(Dataset entries)
* * * *
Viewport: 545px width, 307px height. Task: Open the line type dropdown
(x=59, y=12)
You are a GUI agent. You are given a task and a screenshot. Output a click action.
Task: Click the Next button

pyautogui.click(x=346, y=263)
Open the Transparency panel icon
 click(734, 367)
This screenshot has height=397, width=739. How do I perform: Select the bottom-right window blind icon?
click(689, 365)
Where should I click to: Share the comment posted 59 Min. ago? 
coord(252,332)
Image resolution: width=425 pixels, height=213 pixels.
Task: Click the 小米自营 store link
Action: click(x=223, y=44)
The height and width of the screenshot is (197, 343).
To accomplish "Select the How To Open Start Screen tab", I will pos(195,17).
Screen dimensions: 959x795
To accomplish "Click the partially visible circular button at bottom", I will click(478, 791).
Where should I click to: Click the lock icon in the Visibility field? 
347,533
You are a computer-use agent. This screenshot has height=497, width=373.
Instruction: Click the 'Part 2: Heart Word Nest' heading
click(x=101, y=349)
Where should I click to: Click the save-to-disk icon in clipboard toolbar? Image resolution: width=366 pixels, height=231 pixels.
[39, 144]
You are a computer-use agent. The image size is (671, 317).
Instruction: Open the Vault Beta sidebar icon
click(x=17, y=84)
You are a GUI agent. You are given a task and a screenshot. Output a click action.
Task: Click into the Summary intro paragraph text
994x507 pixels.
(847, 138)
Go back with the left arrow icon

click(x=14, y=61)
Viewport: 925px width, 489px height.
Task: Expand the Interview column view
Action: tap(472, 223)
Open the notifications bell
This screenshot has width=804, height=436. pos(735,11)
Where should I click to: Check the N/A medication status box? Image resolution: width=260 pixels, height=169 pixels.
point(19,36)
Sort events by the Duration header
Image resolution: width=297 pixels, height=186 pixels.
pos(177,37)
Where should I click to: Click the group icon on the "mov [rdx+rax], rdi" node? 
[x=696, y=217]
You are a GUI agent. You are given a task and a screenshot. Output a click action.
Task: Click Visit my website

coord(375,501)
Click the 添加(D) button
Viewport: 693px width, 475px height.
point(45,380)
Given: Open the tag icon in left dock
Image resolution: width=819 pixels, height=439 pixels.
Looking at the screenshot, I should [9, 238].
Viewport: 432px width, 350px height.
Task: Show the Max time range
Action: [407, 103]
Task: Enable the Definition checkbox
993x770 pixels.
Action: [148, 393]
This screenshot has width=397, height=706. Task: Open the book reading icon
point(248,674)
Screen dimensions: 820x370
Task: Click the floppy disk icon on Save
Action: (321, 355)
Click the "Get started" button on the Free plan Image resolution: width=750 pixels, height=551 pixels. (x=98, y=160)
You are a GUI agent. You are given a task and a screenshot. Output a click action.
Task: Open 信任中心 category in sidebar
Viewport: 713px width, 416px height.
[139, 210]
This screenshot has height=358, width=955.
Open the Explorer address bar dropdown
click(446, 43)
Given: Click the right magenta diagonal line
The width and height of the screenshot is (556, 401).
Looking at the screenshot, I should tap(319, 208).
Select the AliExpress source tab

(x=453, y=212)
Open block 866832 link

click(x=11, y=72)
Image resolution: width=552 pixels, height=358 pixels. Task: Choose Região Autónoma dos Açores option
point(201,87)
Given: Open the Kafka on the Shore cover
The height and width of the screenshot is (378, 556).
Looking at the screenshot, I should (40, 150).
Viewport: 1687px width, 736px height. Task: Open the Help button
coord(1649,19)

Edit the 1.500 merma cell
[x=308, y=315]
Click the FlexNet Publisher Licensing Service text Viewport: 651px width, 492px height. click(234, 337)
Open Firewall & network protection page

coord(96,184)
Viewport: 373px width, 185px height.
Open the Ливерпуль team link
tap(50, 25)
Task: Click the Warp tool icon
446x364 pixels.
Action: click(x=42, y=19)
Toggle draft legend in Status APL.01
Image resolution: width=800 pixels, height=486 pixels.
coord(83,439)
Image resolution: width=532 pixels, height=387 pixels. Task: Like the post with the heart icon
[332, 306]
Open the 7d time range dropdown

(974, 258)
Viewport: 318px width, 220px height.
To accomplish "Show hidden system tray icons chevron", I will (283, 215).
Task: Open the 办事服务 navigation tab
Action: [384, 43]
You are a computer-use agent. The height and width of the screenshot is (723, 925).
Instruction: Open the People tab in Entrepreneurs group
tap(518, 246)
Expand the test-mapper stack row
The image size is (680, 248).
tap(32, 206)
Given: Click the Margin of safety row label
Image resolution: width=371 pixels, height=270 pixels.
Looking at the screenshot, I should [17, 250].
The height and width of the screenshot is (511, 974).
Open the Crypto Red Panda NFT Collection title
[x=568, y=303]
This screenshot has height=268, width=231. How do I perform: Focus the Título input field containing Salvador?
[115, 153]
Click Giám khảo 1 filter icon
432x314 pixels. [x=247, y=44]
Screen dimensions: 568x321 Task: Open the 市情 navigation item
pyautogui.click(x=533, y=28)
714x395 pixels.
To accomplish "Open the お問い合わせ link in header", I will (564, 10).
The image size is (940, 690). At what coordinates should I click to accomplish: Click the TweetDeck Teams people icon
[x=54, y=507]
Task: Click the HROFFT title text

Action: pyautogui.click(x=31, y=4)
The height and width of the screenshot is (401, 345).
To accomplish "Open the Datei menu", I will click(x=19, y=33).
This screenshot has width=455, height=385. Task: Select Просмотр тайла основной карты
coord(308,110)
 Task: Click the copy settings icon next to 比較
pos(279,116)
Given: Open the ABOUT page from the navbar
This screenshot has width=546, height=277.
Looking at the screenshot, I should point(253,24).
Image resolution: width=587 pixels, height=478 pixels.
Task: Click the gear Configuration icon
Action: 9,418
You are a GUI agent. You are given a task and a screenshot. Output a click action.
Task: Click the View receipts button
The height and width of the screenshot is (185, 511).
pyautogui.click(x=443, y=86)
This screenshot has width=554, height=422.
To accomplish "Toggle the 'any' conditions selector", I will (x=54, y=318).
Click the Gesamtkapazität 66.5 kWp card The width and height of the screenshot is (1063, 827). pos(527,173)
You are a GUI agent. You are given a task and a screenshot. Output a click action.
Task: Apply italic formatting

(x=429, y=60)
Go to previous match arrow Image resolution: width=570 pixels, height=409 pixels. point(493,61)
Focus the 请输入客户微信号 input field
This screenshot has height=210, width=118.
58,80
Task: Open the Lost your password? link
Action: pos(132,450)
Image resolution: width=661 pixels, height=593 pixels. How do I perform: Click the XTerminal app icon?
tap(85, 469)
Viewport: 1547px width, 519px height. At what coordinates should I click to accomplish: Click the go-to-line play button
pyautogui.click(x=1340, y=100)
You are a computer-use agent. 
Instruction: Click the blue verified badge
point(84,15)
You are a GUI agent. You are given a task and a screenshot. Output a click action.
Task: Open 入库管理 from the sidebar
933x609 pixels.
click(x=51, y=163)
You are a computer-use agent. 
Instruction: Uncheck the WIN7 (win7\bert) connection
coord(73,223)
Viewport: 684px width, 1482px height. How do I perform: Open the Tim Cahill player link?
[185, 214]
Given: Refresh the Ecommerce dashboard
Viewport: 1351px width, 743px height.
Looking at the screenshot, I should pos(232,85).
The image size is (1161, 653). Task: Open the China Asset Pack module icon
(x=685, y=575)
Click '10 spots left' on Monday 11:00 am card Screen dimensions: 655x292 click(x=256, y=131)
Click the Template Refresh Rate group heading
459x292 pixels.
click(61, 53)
* * * *
*Aim of the task*. Filter the records for the string "Toggle" and copy every line that holds it.

*Solution to the problem*.
Toggle draft legend in Status APL.01
To accomplish "Toggle the 'any' conditions selector", I will (x=54, y=318).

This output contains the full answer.